## [TASK INSTRUCTIONS]
Rewrite the lines below as a numbered list, leaving out the blank lines.

Items from a dataset:

——

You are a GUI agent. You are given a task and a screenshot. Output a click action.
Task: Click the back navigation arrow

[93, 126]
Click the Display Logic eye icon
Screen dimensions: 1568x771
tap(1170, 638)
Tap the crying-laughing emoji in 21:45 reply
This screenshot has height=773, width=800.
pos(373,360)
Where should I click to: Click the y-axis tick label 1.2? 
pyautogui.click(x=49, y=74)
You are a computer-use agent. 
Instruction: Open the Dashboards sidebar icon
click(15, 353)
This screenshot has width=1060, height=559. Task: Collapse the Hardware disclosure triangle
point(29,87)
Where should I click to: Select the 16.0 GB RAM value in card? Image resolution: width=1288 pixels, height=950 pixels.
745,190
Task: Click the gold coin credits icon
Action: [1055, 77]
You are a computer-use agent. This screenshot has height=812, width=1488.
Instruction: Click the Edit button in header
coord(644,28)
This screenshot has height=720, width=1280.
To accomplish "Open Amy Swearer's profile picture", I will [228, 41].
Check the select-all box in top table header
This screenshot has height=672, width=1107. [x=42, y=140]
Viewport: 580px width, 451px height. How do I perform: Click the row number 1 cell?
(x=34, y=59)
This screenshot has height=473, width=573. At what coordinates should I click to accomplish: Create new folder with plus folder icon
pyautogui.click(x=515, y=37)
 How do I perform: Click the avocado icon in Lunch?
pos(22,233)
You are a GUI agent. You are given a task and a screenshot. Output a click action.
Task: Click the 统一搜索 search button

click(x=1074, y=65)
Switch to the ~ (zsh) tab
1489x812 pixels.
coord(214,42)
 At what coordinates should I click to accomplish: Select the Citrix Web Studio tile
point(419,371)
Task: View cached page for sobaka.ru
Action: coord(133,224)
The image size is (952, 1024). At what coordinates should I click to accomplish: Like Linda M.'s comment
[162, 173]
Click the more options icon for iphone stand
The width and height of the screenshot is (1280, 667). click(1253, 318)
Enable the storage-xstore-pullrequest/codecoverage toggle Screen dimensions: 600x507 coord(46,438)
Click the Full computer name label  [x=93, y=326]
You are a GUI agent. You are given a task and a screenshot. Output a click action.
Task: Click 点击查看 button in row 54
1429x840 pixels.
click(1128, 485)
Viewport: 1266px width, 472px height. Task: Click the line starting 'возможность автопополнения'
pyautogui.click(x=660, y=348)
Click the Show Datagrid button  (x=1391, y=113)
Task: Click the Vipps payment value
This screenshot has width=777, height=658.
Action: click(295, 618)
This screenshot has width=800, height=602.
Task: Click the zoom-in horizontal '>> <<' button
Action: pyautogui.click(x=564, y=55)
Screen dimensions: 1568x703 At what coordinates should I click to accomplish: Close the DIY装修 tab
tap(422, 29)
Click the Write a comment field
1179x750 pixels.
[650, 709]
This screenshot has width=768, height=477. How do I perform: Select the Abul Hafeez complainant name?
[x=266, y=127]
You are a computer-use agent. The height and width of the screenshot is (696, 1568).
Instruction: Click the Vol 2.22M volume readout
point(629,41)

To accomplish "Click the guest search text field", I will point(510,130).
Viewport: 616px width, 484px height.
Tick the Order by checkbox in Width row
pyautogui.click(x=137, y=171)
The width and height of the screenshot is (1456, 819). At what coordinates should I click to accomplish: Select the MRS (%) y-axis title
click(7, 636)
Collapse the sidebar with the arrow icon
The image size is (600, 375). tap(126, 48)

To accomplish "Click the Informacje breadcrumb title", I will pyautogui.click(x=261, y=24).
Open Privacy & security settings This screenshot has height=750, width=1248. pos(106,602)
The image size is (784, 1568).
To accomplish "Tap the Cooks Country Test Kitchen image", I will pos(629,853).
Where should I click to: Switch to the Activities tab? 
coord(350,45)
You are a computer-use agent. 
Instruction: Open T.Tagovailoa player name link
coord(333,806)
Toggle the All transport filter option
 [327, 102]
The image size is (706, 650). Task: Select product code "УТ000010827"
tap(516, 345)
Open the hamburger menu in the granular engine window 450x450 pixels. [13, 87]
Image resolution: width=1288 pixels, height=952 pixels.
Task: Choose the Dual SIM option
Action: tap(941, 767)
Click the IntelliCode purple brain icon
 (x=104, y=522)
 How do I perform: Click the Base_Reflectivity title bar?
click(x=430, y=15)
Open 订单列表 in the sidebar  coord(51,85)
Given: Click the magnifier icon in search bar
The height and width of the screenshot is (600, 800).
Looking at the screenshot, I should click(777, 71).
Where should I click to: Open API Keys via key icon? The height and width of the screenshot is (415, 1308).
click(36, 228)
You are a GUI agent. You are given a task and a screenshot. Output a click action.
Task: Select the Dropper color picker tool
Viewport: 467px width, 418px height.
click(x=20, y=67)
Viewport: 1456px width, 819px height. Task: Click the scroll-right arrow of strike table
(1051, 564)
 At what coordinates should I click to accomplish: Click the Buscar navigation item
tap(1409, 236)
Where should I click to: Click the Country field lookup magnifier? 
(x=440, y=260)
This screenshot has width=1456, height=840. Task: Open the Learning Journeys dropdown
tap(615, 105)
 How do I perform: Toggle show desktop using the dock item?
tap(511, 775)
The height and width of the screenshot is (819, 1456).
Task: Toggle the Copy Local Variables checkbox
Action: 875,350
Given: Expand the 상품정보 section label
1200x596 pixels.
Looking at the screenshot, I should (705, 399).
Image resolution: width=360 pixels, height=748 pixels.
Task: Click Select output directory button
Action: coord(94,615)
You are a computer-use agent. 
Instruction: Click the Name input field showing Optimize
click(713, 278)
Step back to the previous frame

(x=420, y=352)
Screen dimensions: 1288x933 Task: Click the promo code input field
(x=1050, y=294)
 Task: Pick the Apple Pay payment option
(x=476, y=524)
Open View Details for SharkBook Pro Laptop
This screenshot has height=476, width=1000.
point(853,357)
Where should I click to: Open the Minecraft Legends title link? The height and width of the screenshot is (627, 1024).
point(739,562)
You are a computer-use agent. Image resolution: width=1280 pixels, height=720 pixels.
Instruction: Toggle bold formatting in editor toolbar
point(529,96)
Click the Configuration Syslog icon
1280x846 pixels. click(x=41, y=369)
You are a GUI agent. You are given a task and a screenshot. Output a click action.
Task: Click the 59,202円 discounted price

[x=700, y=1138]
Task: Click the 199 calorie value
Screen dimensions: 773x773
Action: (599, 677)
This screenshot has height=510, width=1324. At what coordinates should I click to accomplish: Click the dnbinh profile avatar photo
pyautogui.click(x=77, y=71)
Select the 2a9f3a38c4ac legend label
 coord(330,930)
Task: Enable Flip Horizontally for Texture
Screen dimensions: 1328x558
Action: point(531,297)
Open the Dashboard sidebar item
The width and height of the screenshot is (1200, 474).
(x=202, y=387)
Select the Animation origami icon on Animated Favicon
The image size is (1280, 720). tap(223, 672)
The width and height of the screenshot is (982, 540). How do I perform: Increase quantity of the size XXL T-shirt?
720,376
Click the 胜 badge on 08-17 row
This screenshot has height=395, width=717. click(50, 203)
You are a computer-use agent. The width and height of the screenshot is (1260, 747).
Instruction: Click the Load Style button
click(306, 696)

——

## [TASK ANSWER]
1. You are a GUI agent. You are given a task and a screenshot. Output a click action.
2. Task: Click the back navigation arrow
3. [93, 126]
4. Click the Display Logic eye icon
5. Screen dimensions: 1568x771
6. tap(1170, 638)
7. Tap the crying-laughing emoji in 21:45 reply
8. This screenshot has height=773, width=800.
9. pos(373,360)
10. Where should I click to: Click the y-axis tick label 1.2? 
11. pyautogui.click(x=49, y=74)
12. You are a computer-use agent. 
13. Instruction: Open the Dashboards sidebar icon
14. click(15, 353)
15. This screenshot has width=1060, height=559. Task: Collapse the Hardware disclosure triangle
16. point(29,87)
17. Where should I click to: Select the 16.0 GB RAM value in card? Image resolution: width=1288 pixels, height=950 pixels.
18. 745,190
19. Task: Click the gold coin credits icon
20. Action: [1055, 77]
21. You are a computer-use agent. This screenshot has height=812, width=1488.
22. Instruction: Click the Edit button in header
23. coord(644,28)
24. This screenshot has height=720, width=1280.
25. To accomplish "Open Amy Swearer's profile picture", I will [228, 41].
26. Check the select-all box in top table header
27. This screenshot has height=672, width=1107. [x=42, y=140]
28. Viewport: 580px width, 451px height. How do I perform: Click the row number 1 cell?
29. (x=34, y=59)
30. This screenshot has height=473, width=573. At what coordinates should I click to accomplish: Create new folder with plus folder icon
31. pyautogui.click(x=515, y=37)
32.  How do I perform: Click the avocado icon in Lunch?
33. pos(22,233)
34. You are a GUI agent. You are given a task and a screenshot. Output a click action.
35. Task: Click the 统一搜索 search button
36. click(x=1074, y=65)
37. Switch to the ~ (zsh) tab
38. 1489x812 pixels.
39. coord(214,42)
40.  At what coordinates should I click to accomplish: Select the Citrix Web Studio tile
41. point(419,371)
42. Task: View cached page for sobaka.ru
43. Action: coord(133,224)
44. The image size is (952, 1024). At what coordinates should I click to accomplish: Like Linda M.'s comment
45. [162, 173]
46. Click the more options icon for iphone stand
47. The width and height of the screenshot is (1280, 667). click(1253, 318)
48. Enable the storage-xstore-pullrequest/codecoverage toggle Screen dimensions: 600x507 coord(46,438)
49. Click the Full computer name label  [x=93, y=326]
50. You are a GUI agent. You are given a task and a screenshot. Output a click action.
51. Task: Click 点击查看 button in row 54
52. 1429x840 pixels.
53. click(1128, 485)
54. Viewport: 1266px width, 472px height. Task: Click the line starting 'возможность автопополнения'
55. pyautogui.click(x=660, y=348)
56. Click the Show Datagrid button  (x=1391, y=113)
57. Task: Click the Vipps payment value
58. This screenshot has width=777, height=658.
59. Action: click(295, 618)
60. This screenshot has width=800, height=602.
61. Task: Click the zoom-in horizontal '>> <<' button
62. Action: pyautogui.click(x=564, y=55)
63. Screen dimensions: 1568x703 At what coordinates should I click to accomplish: Close the DIY装修 tab
64. tap(422, 29)
65. Click the Write a comment field
66. 1179x750 pixels.
67. [650, 709]
68. This screenshot has width=768, height=477. How do I perform: Select the Abul Hafeez complainant name?
69. [x=266, y=127]
70. You are a computer-use agent. The height and width of the screenshot is (696, 1568).
71. Instruction: Click the Vol 2.22M volume readout
72. point(629,41)
73. To accomplish "Click the guest search text field", I will point(510,130).
74. Viewport: 616px width, 484px height.
75. Tick the Order by checkbox in Width row
76. pyautogui.click(x=137, y=171)
77. The width and height of the screenshot is (1456, 819). At what coordinates should I click to accomplish: Select the MRS (%) y-axis title
78. click(7, 636)
79. Collapse the sidebar with the arrow icon
80. The image size is (600, 375). tap(126, 48)
81. To accomplish "Click the Informacje breadcrumb title", I will pyautogui.click(x=261, y=24).
82. Open Privacy & security settings This screenshot has height=750, width=1248. pos(106,602)
83. The image size is (784, 1568).
84. To accomplish "Tap the Cooks Country Test Kitchen image", I will pos(629,853).
85. Where should I click to: Switch to the Activities tab? 
86. coord(350,45)
87. You are a computer-use agent. 
88. Instruction: Open T.Tagovailoa player name link
89. coord(333,806)
90. Toggle the All transport filter option
91.  [327, 102]
92. The image size is (706, 650). Task: Select product code "УТ000010827"
93. tap(516, 345)
94. Open the hamburger menu in the granular engine window 450x450 pixels. [13, 87]
95. Image resolution: width=1288 pixels, height=952 pixels.
96. Task: Choose the Dual SIM option
97. Action: tap(941, 767)
98. Click the IntelliCode purple brain icon
99.  (x=104, y=522)
100.  How do I perform: Click the Base_Reflectivity title bar?
101. click(x=430, y=15)
102. Open 订单列表 in the sidebar  coord(51,85)
103. Given: Click the magnifier icon in search bar
104. The height and width of the screenshot is (600, 800).
105. Looking at the screenshot, I should click(777, 71).
106. Where should I click to: Open API Keys via key icon? The height and width of the screenshot is (415, 1308).
107. click(36, 228)
108. You are a GUI agent. You are given a task and a screenshot. Output a click action.
109. Task: Select the Dropper color picker tool
110. Viewport: 467px width, 418px height.
111. click(x=20, y=67)
112. Viewport: 1456px width, 819px height. Task: Click the scroll-right arrow of strike table
113. (1051, 564)
114.  At what coordinates should I click to accomplish: Click the Buscar navigation item
115. tap(1409, 236)
116. Where should I click to: Click the Country field lookup magnifier? 
117. (x=440, y=260)
118. This screenshot has width=1456, height=840. Task: Open the Learning Journeys dropdown
119. tap(615, 105)
120.  How do I perform: Toggle show desktop using the dock item?
121. tap(511, 775)
122. The height and width of the screenshot is (819, 1456).
123. Task: Toggle the Copy Local Variables checkbox
124. Action: 875,350
125. Given: Expand the 상품정보 section label
126. 1200x596 pixels.
127. Looking at the screenshot, I should (705, 399).
128. Image resolution: width=360 pixels, height=748 pixels.
129. Task: Click Select output directory button
130. Action: coord(94,615)
131. You are a computer-use agent. 
132. Instruction: Click the Name input field showing Optimize
133. click(713, 278)
134. Step back to the previous frame
135. (x=420, y=352)
136. Screen dimensions: 1288x933 Task: Click the promo code input field
137. (x=1050, y=294)
138.  Task: Pick the Apple Pay payment option
139. (x=476, y=524)
140. Open View Details for SharkBook Pro Laptop
141. This screenshot has height=476, width=1000.
142. point(853,357)
143. Where should I click to: Open the Minecraft Legends title link? The height and width of the screenshot is (627, 1024).
144. point(739,562)
145. You are a computer-use agent. Image resolution: width=1280 pixels, height=720 pixels.
146. Instruction: Toggle bold formatting in editor toolbar
147. point(529,96)
148. Click the Configuration Syslog icon
149. 1280x846 pixels. click(x=41, y=369)
150. You are a GUI agent. You are given a task and a screenshot. Output a click action.
151. Task: Click the 59,202円 discounted price
152. [x=700, y=1138]
153. Task: Click the 199 calorie value
154. Screen dimensions: 773x773
155. Action: (599, 677)
156. This screenshot has height=510, width=1324. At what coordinates should I click to accomplish: Click the dnbinh profile avatar photo
157. pyautogui.click(x=77, y=71)
158. Select the 2a9f3a38c4ac legend label
159.  coord(330,930)
160. Task: Enable Flip Horizontally for Texture
161. Screen dimensions: 1328x558
162. Action: point(531,297)
163. Open the Dashboard sidebar item
164. The width and height of the screenshot is (1200, 474).
165. (x=202, y=387)
166. Select the Animation origami icon on Animated Favicon
167. The image size is (1280, 720). tap(223, 672)
168. The width and height of the screenshot is (982, 540). How do I perform: Increase quantity of the size XXL T-shirt?
169. 720,376
170. Click the 胜 badge on 08-17 row
171. This screenshot has height=395, width=717. click(50, 203)
172. You are a computer-use agent. The width and height of the screenshot is (1260, 747).
173. Instruction: Click the Load Style button
174. click(306, 696)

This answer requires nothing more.